** Source material follows **

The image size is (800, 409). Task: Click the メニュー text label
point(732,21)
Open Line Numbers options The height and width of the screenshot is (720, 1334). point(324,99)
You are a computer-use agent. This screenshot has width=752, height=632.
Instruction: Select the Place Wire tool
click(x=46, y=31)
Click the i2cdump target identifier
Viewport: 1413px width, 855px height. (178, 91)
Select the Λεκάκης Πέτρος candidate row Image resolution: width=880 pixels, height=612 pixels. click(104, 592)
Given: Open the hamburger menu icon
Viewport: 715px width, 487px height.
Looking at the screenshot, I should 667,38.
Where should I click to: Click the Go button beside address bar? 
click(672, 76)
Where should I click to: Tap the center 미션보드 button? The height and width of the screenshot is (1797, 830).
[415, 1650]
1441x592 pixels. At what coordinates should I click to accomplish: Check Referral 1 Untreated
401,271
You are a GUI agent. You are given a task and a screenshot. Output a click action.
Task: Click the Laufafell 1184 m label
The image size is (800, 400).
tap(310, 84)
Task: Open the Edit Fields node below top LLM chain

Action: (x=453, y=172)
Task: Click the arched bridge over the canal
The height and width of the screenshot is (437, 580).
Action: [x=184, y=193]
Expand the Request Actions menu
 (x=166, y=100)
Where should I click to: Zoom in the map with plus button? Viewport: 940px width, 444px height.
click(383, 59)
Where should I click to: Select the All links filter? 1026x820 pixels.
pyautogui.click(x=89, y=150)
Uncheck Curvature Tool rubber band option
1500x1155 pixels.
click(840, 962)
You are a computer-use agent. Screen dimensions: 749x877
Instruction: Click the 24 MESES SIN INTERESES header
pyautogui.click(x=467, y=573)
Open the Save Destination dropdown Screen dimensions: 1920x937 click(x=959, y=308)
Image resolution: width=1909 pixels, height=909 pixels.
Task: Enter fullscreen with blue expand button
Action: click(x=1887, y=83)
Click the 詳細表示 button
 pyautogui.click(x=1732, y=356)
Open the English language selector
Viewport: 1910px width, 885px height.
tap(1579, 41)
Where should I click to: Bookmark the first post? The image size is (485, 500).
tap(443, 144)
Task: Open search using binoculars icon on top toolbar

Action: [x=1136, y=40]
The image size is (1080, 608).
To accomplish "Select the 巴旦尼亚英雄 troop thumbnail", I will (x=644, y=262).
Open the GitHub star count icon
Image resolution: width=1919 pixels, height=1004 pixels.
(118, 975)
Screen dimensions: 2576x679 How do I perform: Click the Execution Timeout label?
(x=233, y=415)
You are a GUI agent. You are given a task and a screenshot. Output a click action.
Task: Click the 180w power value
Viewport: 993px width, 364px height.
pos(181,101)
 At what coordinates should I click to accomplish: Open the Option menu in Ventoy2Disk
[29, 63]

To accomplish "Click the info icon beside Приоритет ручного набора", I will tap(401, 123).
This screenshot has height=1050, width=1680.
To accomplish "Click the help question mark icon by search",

** End of Source material **

Your instructions:
Restating all of the data exactly is the whole task.

Output below:
The image size is (800, 409). Task: Click the メニュー text label
point(732,21)
Open Line Numbers options The height and width of the screenshot is (720, 1334). point(324,99)
You are a computer-use agent. This screenshot has width=752, height=632.
Instruction: Select the Place Wire tool
click(x=46, y=31)
Click the i2cdump target identifier
Viewport: 1413px width, 855px height. (178, 91)
Select the Λεκάκης Πέτρος candidate row Image resolution: width=880 pixels, height=612 pixels. click(104, 592)
Given: Open the hamburger menu icon
Viewport: 715px width, 487px height.
Looking at the screenshot, I should 667,38.
Where should I click to: Click the Go button beside address bar? 
click(672, 76)
Where should I click to: Tap the center 미션보드 button? The height and width of the screenshot is (1797, 830).
[415, 1650]
1441x592 pixels. At what coordinates should I click to accomplish: Check Referral 1 Untreated
401,271
You are a GUI agent. You are given a task and a screenshot. Output a click action.
Task: Click the Laufafell 1184 m label
The image size is (800, 400).
tap(310, 84)
Task: Open the Edit Fields node below top LLM chain

Action: (x=453, y=172)
Task: Click the arched bridge over the canal
The height and width of the screenshot is (437, 580).
Action: [x=184, y=193]
Expand the Request Actions menu
 (x=166, y=100)
Where should I click to: Zoom in the map with plus button? Viewport: 940px width, 444px height.
click(383, 59)
Where should I click to: Select the All links filter? 1026x820 pixels.
pyautogui.click(x=89, y=150)
Uncheck Curvature Tool rubber band option
1500x1155 pixels.
click(840, 962)
You are a computer-use agent. Screen dimensions: 749x877
Instruction: Click the 24 MESES SIN INTERESES header
pyautogui.click(x=467, y=573)
Open the Save Destination dropdown Screen dimensions: 1920x937 click(x=959, y=308)
Image resolution: width=1909 pixels, height=909 pixels.
Task: Enter fullscreen with blue expand button
Action: click(x=1887, y=83)
Click the 詳細表示 button
 pyautogui.click(x=1732, y=356)
Open the English language selector
Viewport: 1910px width, 885px height.
tap(1579, 41)
Where should I click to: Bookmark the first post? The image size is (485, 500).
tap(443, 144)
Task: Open search using binoculars icon on top toolbar

Action: [x=1136, y=40]
The image size is (1080, 608).
To accomplish "Select the 巴旦尼亚英雄 troop thumbnail", I will (x=644, y=262).
Open the GitHub star count icon
Image resolution: width=1919 pixels, height=1004 pixels.
(118, 975)
Screen dimensions: 2576x679 How do I perform: Click the Execution Timeout label?
(x=233, y=415)
You are a GUI agent. You are given a task and a screenshot. Output a click action.
Task: Click the 180w power value
Viewport: 993px width, 364px height.
pos(181,101)
 At what coordinates should I click to accomplish: Open the Option menu in Ventoy2Disk
[29, 63]

To accomplish "Click the info icon beside Приоритет ручного набора", I will tap(401, 123).
This screenshot has height=1050, width=1680.
To accomplish "Click the help question mark icon by search",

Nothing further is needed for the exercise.